E. Memory Resource Requirement
In addition to the computational resource requirement X of Section IV-D, the chip area or hardware resource requirements of a practical turbo decoder hardware implementation also depend on the underlying algorithm's memory resource requirement, which comprises two parts. Firstly, the register resource requirement Y quantifies the amount of memory that is arranged into registers, which store values that can be accessed all at once, as often as in every time period. By contrast, the Random Access Memory (RAM) resource requirement Z quantifies the amount of storage that is arranged into RAM, which stores different values in different addresses that are accessed in different time periods.

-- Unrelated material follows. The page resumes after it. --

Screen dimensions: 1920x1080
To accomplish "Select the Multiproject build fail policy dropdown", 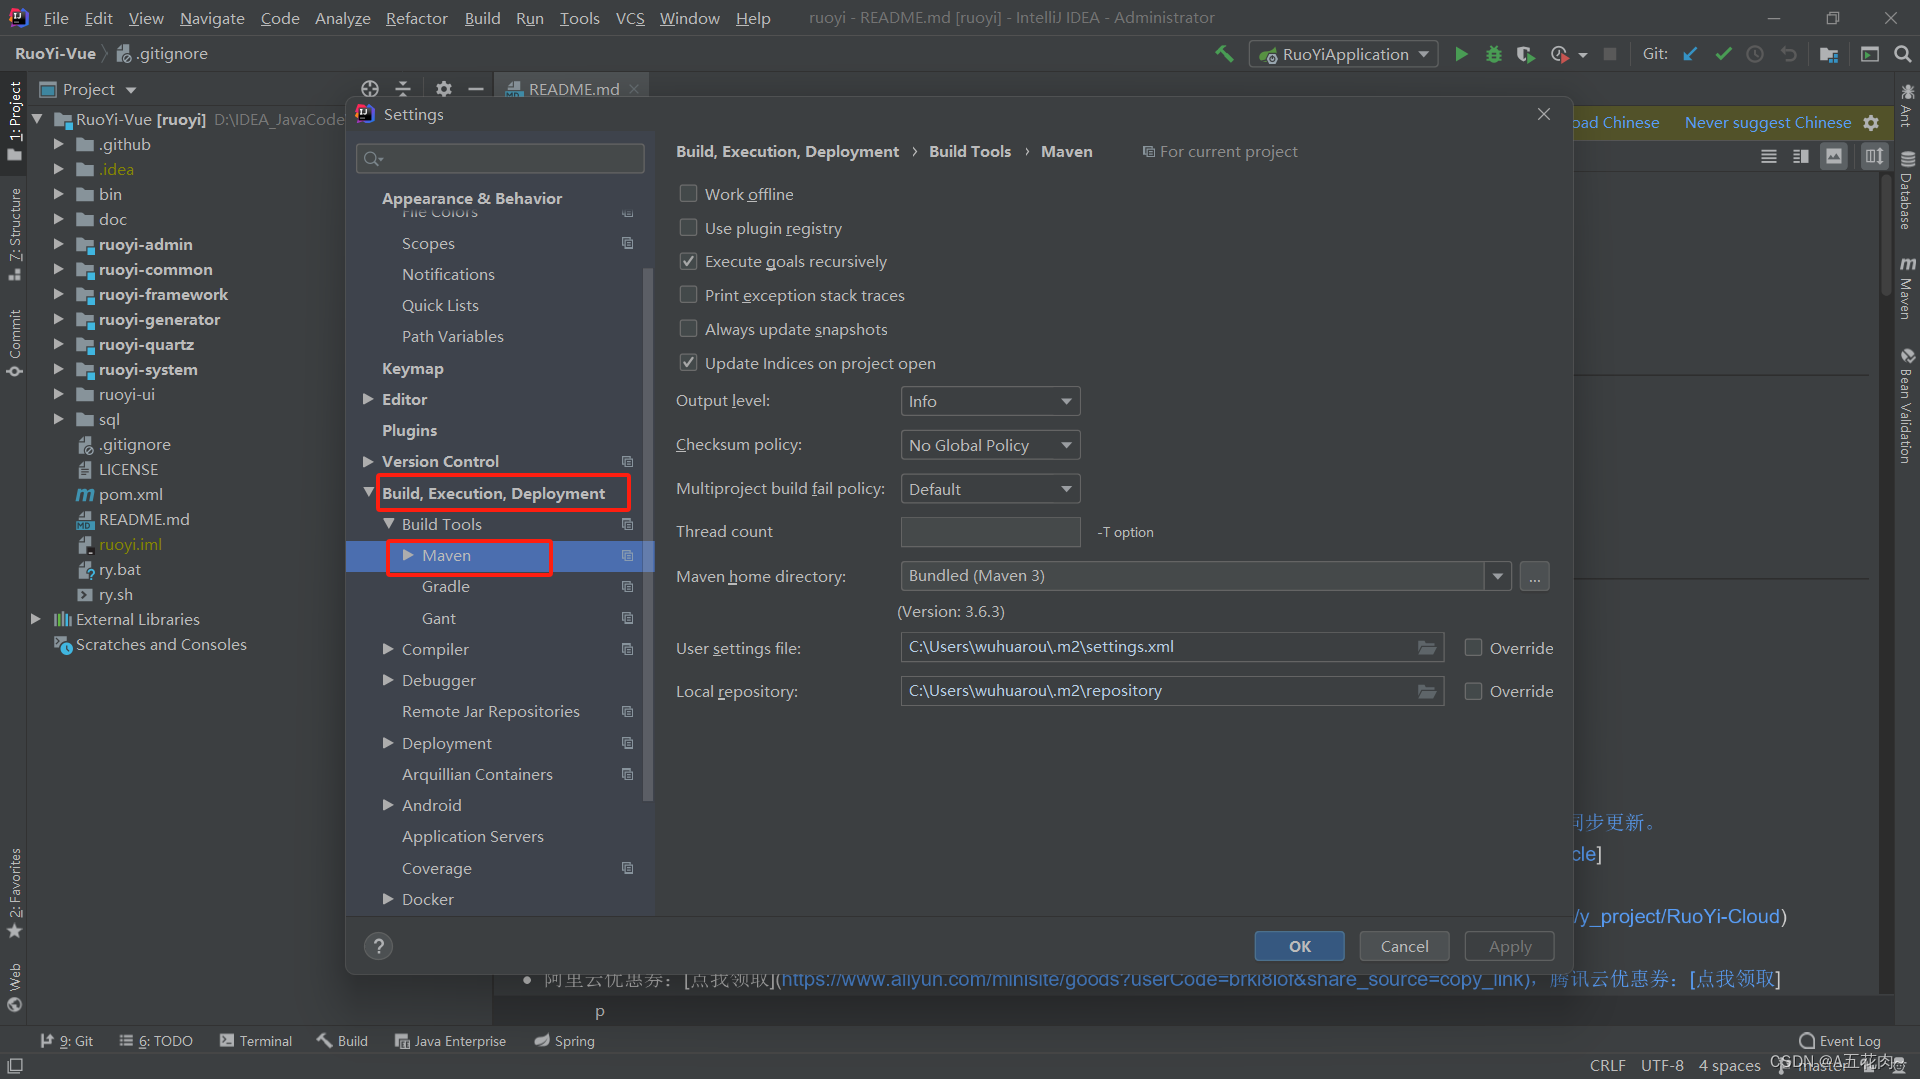I will pos(988,489).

In the proposed fully-parallel turbo decoder algorithm of Fig. 1(b) , memory resources are required for storing the forward state metrics, backward state metrics and extrinsic LLRs of Equations (3), (4), and (5), respectively. These outputs are produced whenever an algorithmic block is operated and must be stored into the next time period, where they are consumed by the connected blocks. However, when employing an odd-even interleaver like that of those of the LTE and WiMAX turbo decoders, the algorithmic blocks in the upper row of Fig. 1(b) are not operated simultaneously with the corresponding blocks in the lower row, as described in Section III-B. This allows the corresponding memory resources to be shared between each pairing of blocks from the upper and lower rows. In the case of the LTE turbo decoder, memory resources are therefore required for storing N extrinsic LLRs, MN = 8N forward state metrics and MN = 8N backward state metrics. Memory resources are also required for storing 3N of the a priori LLRs provided by the demodulator, so that they can be used throughout the iterative decoding process. In the case of the WiMAX turbo decoder, memory resources are required for storing 2N extrinsic LLRs, MN = 8N forward state metrics, MN = 8N backward state metrics and 6N a priori LLRs. Owing to the fully-parallel operation of the algorithm of Fig. 1(b) , all of the above-mentioned memory resources are accessed in every time period, implying a register resource requirement Y, as quantified in Table I . Note that if the pipelining technique of Section IV-C is employed for reducing the time period duration D of the LTE turbo decoder, then additional registers are required in order to storeb u,a 2 +b u,a 3 for each algorithmic block in the upper row, as shown in brackets in Table I .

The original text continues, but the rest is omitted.